In der Nacht vom 7. auf den 8. Dezember 2024 ist er (71-jährig) unvermittelt von uns gegangen, nachdem
er sich so sehr auf neue Aussichten gefreut hat: Er hat nicht nur ein GA für Ausflüge gekauft, sondern sich auch noch neue Kleider angeschafft.
Immer hatte er ein offenes Ohr und eine hilfreiche Hand für viele Gassenbewohner. Alle, die bei seinem Gravur-Atelier an der Froschaugasse vorbei gingen, grüssten und wurden herzlich gegrüsst, immer mit einem kurzen Schwatz und seinem ihm eigenen Humor verbunden – selbst «Gassen-Fremde», Kinder und Hunde sowieso!
Nur für zwei Sorten von Mitmenschen hatte er keine Nachsicht: Taxi- oder Velofahrer, die viel zu schnell durch die Brunn- oder Froschaugasse brausten, kriegten hörbar ihr Fett ab und wurden zurechtgewiesen. Aber auch ungeduldige Kunden seiner von ihm mit Stolz und grosser Genauigkeit angefertigten Gravuren, die schon am folgenden Tag die bestellte Ware abholen wollten, wurden klipp und klar aufgeklärt, sinngemäss mit den Worten: «Gutes Handwerk braucht halt seine Zeit!» Apropos: dieses Jahr hätte er sein 35-Jahre-Jubiläum im Atelier feiern können…

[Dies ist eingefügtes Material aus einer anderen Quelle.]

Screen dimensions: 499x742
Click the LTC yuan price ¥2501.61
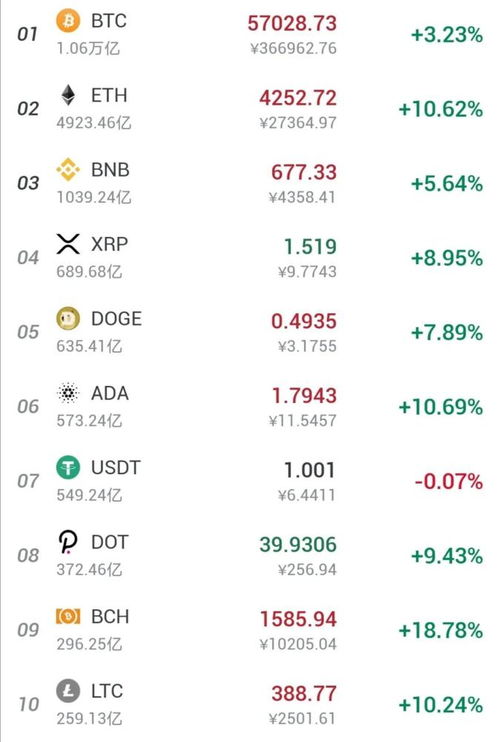[x=302, y=718]
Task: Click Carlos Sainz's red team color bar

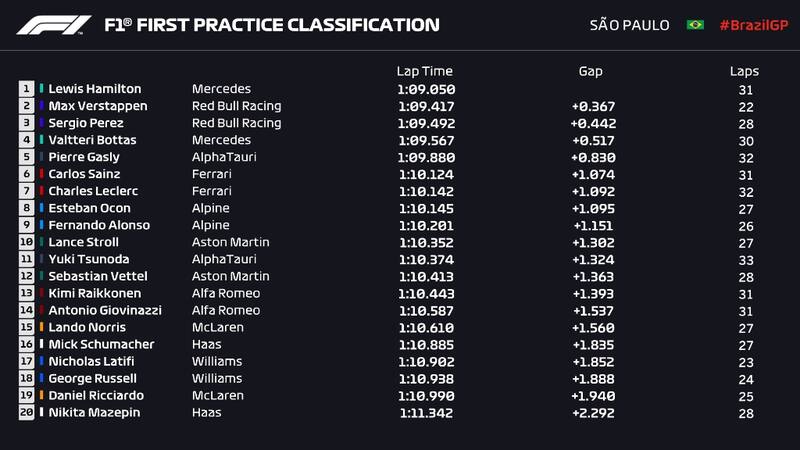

Jürg war aber unbestritten der «Chef» der Froschau- und aller angrenzenden Gassen.
Jetzt ist er nicht mehr da, weder in seinem Atelier noch in seiner Wohnung gleich nebenan, zuoberst, wie in einem Adlerhorst. Einfach so, ohne grosse Ankündigung, ohne Abschiedsworte. Diese müssen wir uns alle selber zurechtlegen. Das Blumenmeer und die vielen Trauerkarten am geschlossenen Eingangstor zeugen von der grossen Verbundenheit mit ihm. Und letztendlich bleibt uns die Erinnerung an ihn, an seine menschenfreundliche Art und seine guten Wünsche für den Tag, den Abend, das Wochenende.
Und die leisen Akkordeonklänge, die uns oft an einem Abend nach Geschäftsschluss aus seinem Atelier erfreuten – sie werden nie mehr erklingen.